De su joyero, un tiempo envidiado por todas las damas de Occitania y Provenza, sólo conservó su anillo de marquesa, regalo de su esposo, y el collar de oro con rubíes rojos como la sangre, regalo del rey.

Quitándose un guante tanteó en busca de esas dulces joyas cargadas de recuerdos. Notó el frío del espejo y pensó en su belleza, que antaño los trovadores se complacían en cantar.

El espejo era su amigo íntimo, que le devolvía una seductora sonrisa, por la que los caballeros occitanos competían. Su íntima amistad con el espejo había terminado hacía poco, al perder varios de aquellos dientes perfectos.

Las canciones sobrevivían a la belleza, y en ellas siempre sería bella. Pero la belleza del cuerpo se iba con el tiempo, como todas las ilusiones físicas que el Dios malo y el diablo habían creado. Pero, más que con el tiempo, la belleza se iba con las penas. No usaría nunca más el espejo.

Encontró las dos joyas y se las puso.

Luego bajó la capucha y, quitándose su abrigo de piel de oso, lo dejó caer. Se desnudó rápidamente, sintiendo cómo su cuerpo tiritaba de frío. Vestida sólo con las heladas joyas, tan cálidas en otro tiempo, encontró a tientas el vestido del rey y se lo puso.

A pesar de los treinta años pasados y de haber parido a cinco hijos, el vestido le sentaba bien.

Se arropó con el abrigo y, calzándose los guantes, empezó a andar a tientas hacia la ligera iluminación de la puerta. El suelo de madera crujía con sus pasos.

Llegando al dintel lanzó un beso con su mano a los que dormían en la oscuridad y sintió que las ráfagas de aire eran más fuertes y frías.

Con decisión inició el descenso de las escaleras de piedra, que bajaban desde lo alto del segundo piso del caserón fortificado hasta el nivel de la calle.

Un cielo cubierto de estrellas rutilantes se extendía sobre su cabeza, y abajo el pueblo herido, amortajado por la nieve, se alargaba hacia el este, rodeado aún de sus maltrechos muros.

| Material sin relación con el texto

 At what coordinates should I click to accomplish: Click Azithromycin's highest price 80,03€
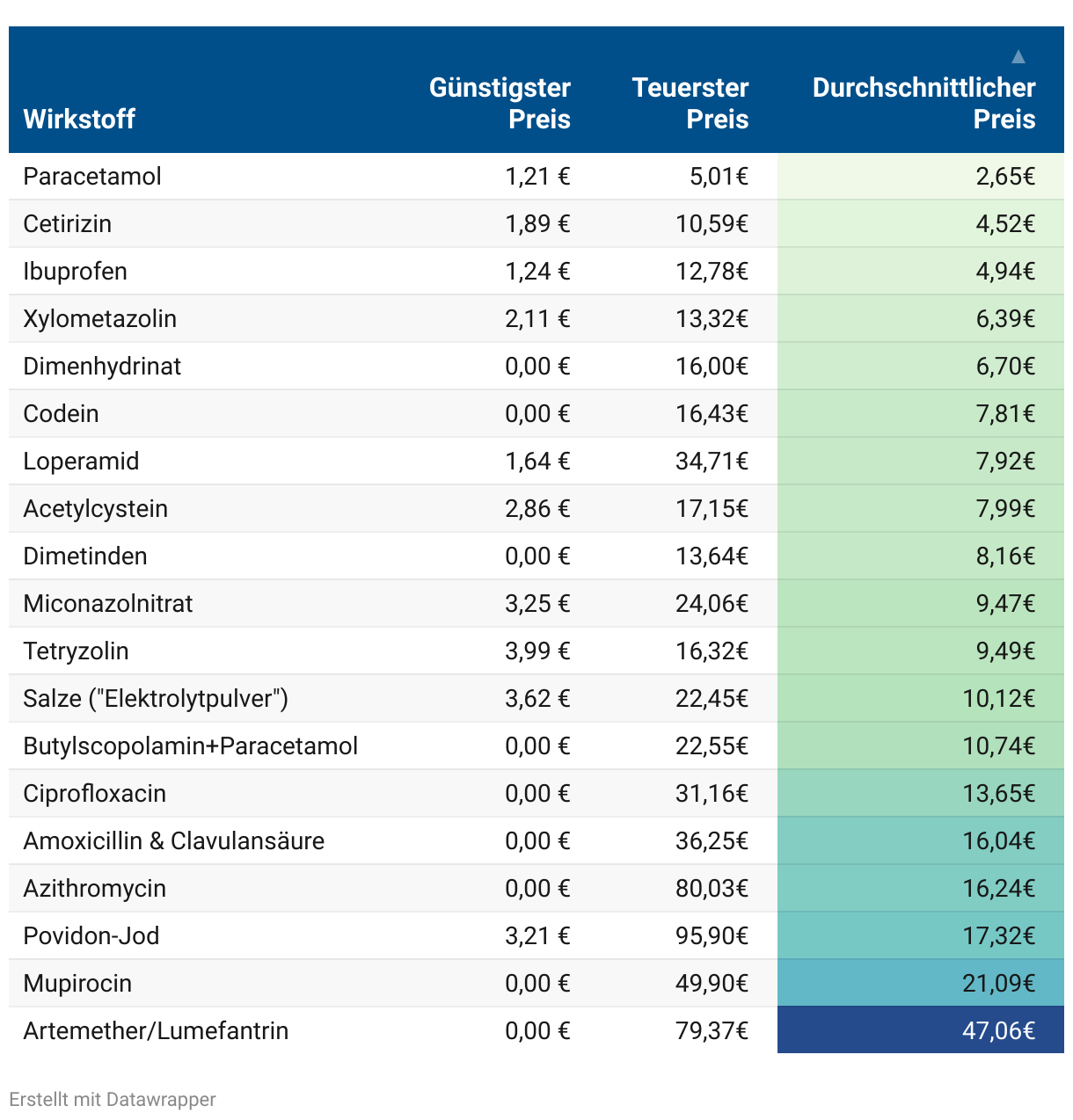[x=712, y=888]
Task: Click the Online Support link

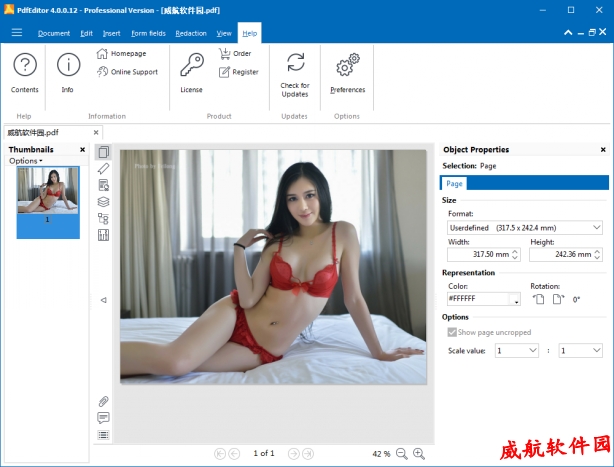Action: (133, 72)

En la oscuridad, a su derecha, estaba la cordillera pirenaica, con el macizo de San Barthelemy y Pic Soularac, de más de dos mil metros de altura, y que impedían a los cálidos vientos del sur llegar hasta allí.

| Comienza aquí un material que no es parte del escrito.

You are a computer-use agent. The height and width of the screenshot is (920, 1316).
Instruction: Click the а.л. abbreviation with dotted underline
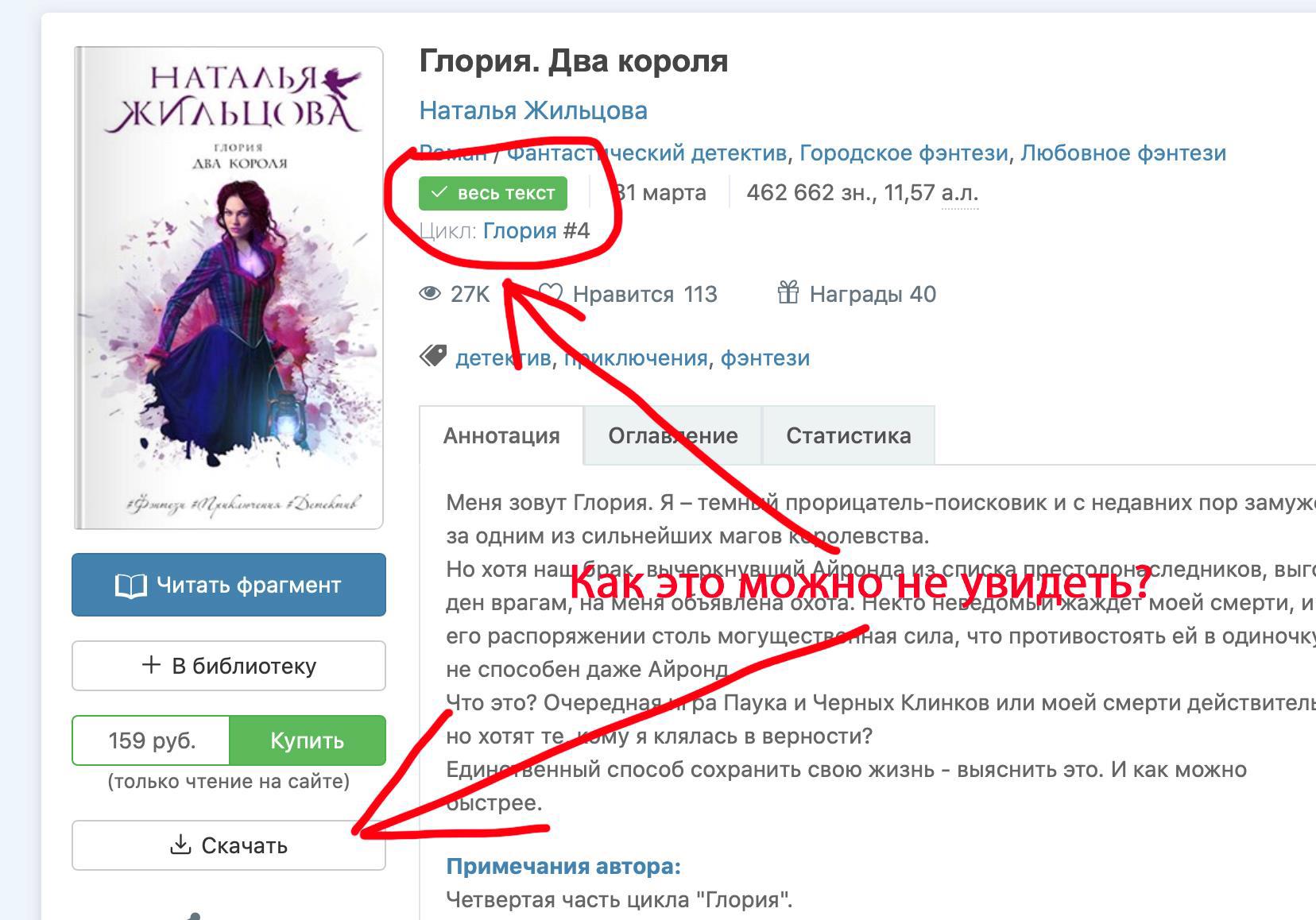point(959,193)
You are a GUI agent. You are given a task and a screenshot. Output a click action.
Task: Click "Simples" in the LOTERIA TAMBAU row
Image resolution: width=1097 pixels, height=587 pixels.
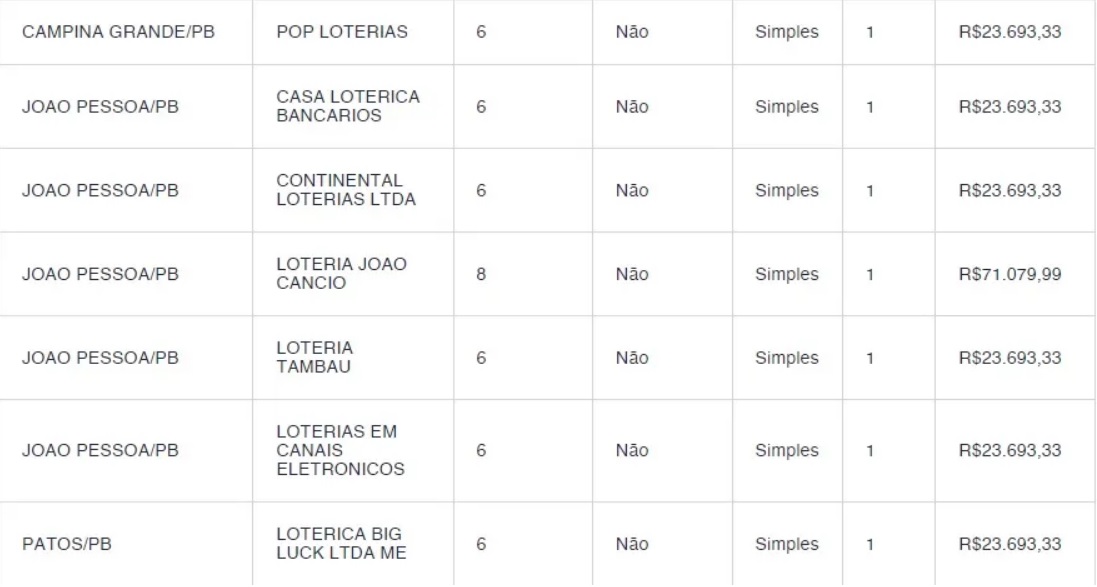(x=787, y=358)
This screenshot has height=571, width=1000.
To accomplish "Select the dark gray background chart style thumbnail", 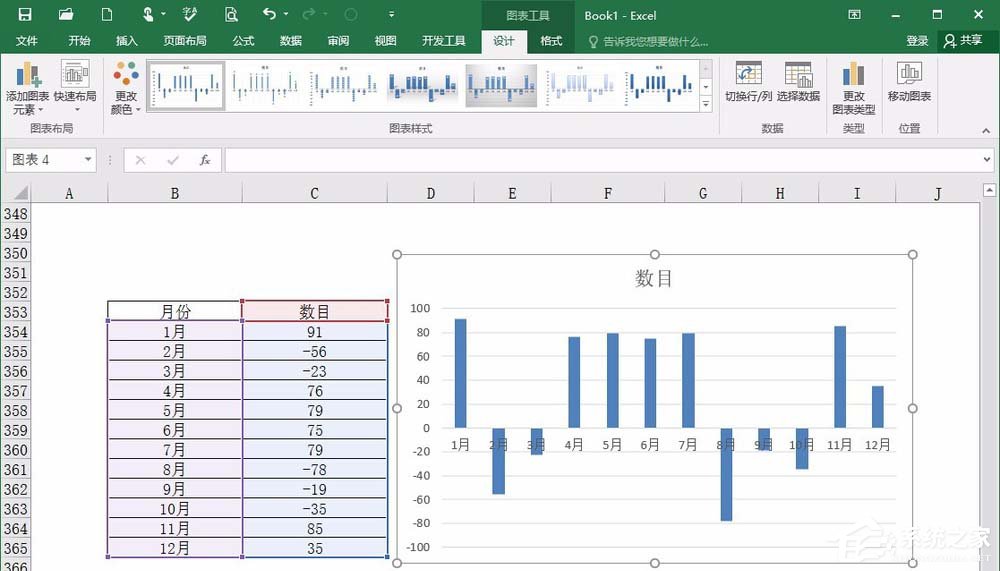I will 501,86.
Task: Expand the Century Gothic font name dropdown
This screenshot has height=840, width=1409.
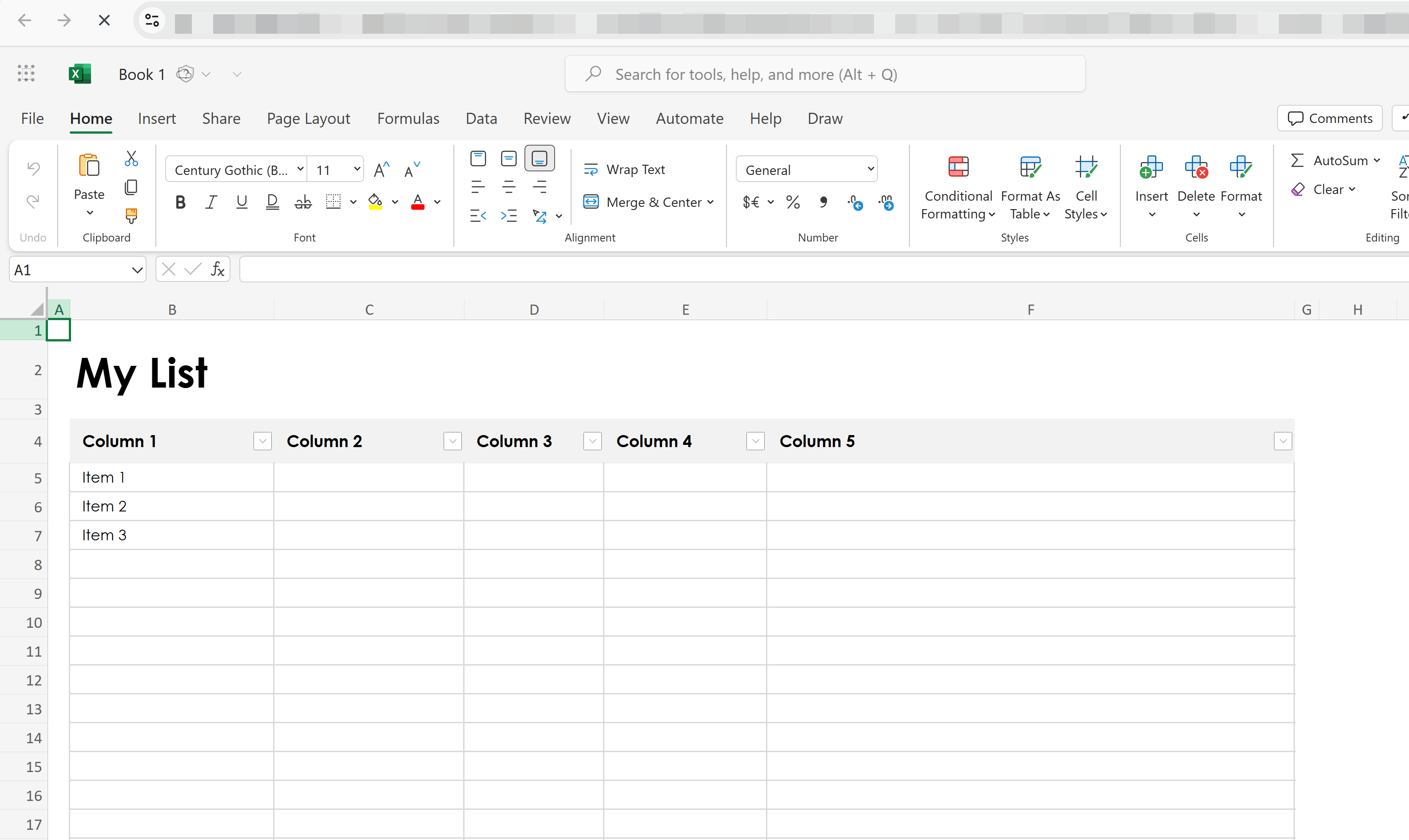Action: point(300,169)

Abajo, en el valle, también a la derecha, se distinguían las fogatas de los franceses que, mandados por el senescal de Carcasona, sitiaban la Cabeza del Dragón o la Sinagoga de Satanás, como ellos llamaban a su querida aldea de Montsegur. Allí estaban el arzobispo de Carcasona con sus temidos inquisidores y el obispo Durand, reputado como el mejor experto en máquinas de asalto que existía. Bien que probaba su fama, lanzando a sus cabezas bolas de fuego que prendían hasta en la roca y hundiendo paredes y murallas con las grandes piedras de sus catapultas.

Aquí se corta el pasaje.